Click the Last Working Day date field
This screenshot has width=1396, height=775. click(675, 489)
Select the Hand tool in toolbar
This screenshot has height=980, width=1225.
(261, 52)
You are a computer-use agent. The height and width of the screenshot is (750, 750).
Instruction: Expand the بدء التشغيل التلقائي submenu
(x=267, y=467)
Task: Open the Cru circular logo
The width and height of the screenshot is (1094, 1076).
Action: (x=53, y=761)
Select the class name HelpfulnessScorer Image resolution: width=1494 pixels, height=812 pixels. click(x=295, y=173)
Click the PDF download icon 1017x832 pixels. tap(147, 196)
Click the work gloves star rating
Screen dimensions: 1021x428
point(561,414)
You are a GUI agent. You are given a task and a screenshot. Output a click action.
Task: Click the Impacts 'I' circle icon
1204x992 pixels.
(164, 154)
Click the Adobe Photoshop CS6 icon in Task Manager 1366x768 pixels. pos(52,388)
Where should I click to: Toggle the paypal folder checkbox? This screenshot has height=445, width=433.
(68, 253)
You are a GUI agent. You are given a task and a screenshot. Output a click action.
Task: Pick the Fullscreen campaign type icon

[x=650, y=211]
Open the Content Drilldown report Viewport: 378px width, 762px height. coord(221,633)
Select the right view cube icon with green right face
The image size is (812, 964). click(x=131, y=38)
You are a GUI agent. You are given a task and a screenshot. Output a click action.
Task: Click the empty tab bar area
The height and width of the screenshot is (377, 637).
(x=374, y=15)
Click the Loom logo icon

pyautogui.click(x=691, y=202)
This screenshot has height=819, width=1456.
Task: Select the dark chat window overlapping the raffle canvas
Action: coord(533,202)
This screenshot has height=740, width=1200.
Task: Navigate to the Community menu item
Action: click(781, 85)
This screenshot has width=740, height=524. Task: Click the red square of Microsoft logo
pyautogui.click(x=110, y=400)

#### [Your objective]
Count the lines in the entries above that contain the string "height", matching case exactly. Give only the number.

#### [Final result]
11